● **What to produce**
Exactly as they appear below, repeat the lines from the one with "チーム (1093, 63)" through the one with "You are a GUI agent. The screenshot is 291×2576.", and no others.
### Available records ###
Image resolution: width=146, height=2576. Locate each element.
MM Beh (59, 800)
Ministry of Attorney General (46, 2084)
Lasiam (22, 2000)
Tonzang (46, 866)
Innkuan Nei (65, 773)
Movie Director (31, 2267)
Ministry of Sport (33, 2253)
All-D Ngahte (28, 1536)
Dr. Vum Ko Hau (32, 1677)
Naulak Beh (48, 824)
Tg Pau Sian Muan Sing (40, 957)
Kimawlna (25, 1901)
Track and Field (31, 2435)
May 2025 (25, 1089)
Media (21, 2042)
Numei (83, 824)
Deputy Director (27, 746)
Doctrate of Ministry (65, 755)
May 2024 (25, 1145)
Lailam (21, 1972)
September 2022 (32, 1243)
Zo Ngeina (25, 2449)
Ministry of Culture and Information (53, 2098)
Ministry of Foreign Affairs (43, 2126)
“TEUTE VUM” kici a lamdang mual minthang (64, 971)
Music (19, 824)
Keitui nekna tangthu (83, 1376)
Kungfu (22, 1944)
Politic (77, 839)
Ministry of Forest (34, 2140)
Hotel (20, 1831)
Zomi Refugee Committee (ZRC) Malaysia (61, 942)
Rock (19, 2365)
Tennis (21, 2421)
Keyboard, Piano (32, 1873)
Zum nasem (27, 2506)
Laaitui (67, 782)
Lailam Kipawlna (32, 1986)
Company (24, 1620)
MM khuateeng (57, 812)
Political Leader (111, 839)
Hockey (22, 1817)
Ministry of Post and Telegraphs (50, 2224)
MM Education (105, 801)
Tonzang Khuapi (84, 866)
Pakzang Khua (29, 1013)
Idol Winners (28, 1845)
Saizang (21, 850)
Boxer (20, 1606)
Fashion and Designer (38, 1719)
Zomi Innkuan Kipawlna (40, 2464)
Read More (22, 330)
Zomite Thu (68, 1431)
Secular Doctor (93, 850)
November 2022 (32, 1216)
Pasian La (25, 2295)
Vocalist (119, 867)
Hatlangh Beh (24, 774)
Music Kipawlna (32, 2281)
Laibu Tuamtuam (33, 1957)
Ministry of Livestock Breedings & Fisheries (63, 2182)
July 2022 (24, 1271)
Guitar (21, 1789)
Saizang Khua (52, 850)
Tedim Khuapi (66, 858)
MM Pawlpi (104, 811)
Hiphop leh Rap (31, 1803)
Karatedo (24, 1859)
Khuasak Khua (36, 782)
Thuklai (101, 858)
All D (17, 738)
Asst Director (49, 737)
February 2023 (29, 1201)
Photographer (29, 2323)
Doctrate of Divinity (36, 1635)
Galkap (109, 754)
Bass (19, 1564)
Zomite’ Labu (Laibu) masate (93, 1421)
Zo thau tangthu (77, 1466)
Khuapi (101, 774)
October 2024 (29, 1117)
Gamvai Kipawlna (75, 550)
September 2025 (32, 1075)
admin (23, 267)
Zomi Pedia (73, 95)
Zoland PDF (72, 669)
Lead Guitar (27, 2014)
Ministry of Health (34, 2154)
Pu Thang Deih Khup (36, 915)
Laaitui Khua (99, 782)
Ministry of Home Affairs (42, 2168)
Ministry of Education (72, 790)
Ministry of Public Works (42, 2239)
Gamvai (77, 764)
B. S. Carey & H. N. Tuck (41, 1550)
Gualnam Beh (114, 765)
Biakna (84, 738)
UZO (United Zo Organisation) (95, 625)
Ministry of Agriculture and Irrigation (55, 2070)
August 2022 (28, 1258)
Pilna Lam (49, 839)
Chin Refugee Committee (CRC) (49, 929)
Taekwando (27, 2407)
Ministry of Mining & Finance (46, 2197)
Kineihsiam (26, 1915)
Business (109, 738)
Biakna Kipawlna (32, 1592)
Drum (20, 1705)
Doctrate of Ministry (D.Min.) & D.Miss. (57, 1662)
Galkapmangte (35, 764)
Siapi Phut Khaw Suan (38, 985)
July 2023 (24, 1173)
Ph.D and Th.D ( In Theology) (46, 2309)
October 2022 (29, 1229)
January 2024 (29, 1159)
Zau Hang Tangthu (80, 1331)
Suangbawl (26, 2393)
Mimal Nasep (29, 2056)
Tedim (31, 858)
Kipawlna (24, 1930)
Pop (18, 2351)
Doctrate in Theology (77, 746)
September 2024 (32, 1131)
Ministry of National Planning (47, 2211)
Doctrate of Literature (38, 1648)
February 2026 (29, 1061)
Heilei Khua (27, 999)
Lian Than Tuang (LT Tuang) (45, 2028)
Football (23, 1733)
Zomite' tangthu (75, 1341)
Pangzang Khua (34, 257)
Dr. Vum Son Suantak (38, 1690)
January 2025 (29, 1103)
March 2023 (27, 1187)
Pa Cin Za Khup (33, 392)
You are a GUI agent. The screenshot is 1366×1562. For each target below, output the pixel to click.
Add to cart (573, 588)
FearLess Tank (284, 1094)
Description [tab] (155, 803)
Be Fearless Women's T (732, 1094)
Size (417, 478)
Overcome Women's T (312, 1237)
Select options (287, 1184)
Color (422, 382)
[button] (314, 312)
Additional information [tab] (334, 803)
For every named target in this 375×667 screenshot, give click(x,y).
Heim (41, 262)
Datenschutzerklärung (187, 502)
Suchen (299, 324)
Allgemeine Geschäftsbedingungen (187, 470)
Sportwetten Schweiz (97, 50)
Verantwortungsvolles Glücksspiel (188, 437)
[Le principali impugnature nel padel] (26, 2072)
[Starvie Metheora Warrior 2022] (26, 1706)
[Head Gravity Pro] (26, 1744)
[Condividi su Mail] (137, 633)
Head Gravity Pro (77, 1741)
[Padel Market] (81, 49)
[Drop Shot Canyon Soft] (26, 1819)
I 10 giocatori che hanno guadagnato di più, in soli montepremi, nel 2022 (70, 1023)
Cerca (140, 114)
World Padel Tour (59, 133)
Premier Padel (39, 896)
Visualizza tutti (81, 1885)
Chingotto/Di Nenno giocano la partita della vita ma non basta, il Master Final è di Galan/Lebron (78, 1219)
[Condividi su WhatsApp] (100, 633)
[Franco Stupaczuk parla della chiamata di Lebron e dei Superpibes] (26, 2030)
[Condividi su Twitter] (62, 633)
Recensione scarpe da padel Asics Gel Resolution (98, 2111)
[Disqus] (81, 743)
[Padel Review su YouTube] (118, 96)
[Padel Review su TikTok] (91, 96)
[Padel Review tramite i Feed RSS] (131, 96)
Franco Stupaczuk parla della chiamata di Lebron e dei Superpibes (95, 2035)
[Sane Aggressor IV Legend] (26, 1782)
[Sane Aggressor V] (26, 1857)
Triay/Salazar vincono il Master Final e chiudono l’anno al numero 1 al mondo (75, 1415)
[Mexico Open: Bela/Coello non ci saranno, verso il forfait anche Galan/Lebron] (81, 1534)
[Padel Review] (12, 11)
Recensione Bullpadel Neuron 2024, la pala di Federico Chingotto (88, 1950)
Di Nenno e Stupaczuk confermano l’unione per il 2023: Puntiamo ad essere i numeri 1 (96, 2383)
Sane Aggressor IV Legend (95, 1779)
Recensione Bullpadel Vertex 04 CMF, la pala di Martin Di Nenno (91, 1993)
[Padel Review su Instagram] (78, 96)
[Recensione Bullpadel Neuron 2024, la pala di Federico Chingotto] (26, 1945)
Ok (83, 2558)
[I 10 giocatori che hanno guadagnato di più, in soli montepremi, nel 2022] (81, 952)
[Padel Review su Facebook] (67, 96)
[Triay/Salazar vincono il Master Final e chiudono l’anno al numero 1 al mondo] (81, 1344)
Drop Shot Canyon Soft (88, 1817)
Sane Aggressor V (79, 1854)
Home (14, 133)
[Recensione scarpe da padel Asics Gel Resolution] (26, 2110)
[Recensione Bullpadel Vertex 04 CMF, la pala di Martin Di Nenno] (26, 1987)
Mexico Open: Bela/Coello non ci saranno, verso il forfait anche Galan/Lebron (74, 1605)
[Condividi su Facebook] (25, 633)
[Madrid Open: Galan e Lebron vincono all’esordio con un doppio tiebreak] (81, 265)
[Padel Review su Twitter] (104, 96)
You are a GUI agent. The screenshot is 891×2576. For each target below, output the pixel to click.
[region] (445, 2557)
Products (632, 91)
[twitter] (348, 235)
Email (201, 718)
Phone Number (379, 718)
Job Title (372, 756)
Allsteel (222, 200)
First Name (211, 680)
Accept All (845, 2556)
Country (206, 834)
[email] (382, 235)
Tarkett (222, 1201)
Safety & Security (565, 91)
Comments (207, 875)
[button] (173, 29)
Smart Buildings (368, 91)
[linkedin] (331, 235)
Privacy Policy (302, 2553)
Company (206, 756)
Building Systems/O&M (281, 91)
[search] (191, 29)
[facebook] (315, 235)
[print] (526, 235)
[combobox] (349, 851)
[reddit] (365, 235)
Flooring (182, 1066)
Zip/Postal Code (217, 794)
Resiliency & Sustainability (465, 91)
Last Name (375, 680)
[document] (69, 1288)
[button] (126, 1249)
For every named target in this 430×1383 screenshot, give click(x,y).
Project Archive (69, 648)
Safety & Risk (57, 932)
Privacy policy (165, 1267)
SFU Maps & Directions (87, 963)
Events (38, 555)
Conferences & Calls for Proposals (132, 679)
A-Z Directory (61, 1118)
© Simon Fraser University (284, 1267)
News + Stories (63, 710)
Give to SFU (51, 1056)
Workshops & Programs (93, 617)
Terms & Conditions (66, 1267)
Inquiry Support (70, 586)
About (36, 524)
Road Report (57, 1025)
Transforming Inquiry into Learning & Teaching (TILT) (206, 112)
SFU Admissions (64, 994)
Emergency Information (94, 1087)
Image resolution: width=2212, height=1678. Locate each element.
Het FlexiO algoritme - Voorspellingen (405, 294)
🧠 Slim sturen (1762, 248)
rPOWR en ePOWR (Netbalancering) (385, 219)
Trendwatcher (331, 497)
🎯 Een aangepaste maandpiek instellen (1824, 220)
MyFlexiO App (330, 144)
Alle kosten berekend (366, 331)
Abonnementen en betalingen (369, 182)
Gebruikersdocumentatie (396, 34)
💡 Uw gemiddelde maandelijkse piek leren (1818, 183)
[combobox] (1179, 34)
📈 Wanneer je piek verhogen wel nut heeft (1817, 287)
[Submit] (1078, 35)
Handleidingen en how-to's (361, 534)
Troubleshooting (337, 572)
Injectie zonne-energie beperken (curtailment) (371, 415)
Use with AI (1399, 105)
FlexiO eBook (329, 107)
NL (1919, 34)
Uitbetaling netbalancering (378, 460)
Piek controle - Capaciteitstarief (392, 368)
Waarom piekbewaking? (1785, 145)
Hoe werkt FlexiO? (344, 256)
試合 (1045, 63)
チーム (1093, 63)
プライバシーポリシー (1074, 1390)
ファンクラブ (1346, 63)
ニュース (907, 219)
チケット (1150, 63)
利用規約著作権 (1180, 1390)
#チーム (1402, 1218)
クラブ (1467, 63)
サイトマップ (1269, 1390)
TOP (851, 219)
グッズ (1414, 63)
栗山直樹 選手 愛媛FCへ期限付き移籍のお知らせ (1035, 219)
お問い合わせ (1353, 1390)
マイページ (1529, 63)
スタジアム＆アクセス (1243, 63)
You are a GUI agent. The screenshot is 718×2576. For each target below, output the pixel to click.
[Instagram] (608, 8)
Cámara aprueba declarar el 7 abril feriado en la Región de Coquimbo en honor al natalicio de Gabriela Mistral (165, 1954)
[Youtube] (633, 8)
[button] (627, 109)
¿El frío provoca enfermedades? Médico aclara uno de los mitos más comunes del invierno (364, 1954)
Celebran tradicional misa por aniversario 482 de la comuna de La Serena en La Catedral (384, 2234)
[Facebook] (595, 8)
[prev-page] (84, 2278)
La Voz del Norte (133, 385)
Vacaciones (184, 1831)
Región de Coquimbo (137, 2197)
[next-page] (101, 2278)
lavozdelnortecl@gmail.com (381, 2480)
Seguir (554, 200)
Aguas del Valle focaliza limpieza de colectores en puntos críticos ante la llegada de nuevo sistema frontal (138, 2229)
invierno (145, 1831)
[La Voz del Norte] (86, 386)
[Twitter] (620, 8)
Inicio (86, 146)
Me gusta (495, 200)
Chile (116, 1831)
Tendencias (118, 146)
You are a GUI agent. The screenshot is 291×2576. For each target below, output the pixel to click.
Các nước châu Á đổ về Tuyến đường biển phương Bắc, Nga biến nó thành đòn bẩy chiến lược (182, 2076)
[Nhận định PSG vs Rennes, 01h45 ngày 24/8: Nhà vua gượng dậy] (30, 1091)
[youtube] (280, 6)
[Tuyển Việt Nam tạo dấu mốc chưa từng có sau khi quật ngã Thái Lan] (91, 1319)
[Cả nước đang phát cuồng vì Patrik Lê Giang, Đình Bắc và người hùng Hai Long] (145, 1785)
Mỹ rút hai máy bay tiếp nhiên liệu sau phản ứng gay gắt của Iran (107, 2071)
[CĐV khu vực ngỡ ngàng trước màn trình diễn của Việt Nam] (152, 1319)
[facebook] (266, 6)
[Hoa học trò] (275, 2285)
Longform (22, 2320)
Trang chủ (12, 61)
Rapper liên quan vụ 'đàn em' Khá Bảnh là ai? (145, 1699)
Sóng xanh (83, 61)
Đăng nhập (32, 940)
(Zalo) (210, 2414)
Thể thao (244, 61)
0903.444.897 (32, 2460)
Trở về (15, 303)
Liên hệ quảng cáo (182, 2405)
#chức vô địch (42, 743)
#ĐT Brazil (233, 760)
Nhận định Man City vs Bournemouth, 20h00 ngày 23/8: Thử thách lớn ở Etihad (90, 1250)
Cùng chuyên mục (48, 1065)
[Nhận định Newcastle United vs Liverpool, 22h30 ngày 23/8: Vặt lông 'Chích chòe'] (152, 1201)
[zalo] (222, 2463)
###
● **Solution to this problem**
チーム (1093, 63)
プライバシーポリシー (1074, 1390)
ファンクラブ (1346, 63)
ニュース (907, 219)
チケット (1150, 63)
利用規約著作権 (1180, 1390)
#チーム (1402, 1218)
クラブ (1467, 63)
サイトマップ (1269, 1390)
TOP (851, 219)
グッズ (1414, 63)
栗山直樹 選手 愛媛FCへ期限付き移籍のお知らせ (1035, 219)
お問い合わせ (1353, 1390)
マイページ (1529, 63)
スタジアム＆アクセス (1243, 63)
You are a GUI agent. The screenshot is 718×2576. For each target below, output the pixel to click.
[Instagram] (608, 8)
Cámara aprueba declarar el 7 abril feriado en la Región de Coquimbo en honor al natalicio de Gabriela Mistral (165, 1954)
[Youtube] (633, 8)
[button] (627, 109)
¿El frío provoca enfermedades? Médico aclara uno de los mitos más comunes del invierno (364, 1954)
Celebran tradicional misa por aniversario 482 de la comuna de La Serena en La Catedral (384, 2234)
[Facebook] (595, 8)
[prev-page] (84, 2278)
La Voz del Norte (133, 385)
Vacaciones (184, 1831)
Región de Coquimbo (137, 2197)
[next-page] (101, 2278)
lavozdelnortecl@gmail.com (381, 2480)
Seguir (554, 200)
Aguas del Valle focaliza limpieza de colectores en puntos críticos ante la llegada de nuevo sistema frontal (138, 2229)
invierno (145, 1831)
[La Voz del Norte] (86, 386)
[Twitter] (620, 8)
Inicio (86, 146)
Me gusta (495, 200)
Chile (116, 1831)
Tendencias (118, 146)
You are a GUI agent. The screenshot is 291×2576. For each target below, output the pixel to click.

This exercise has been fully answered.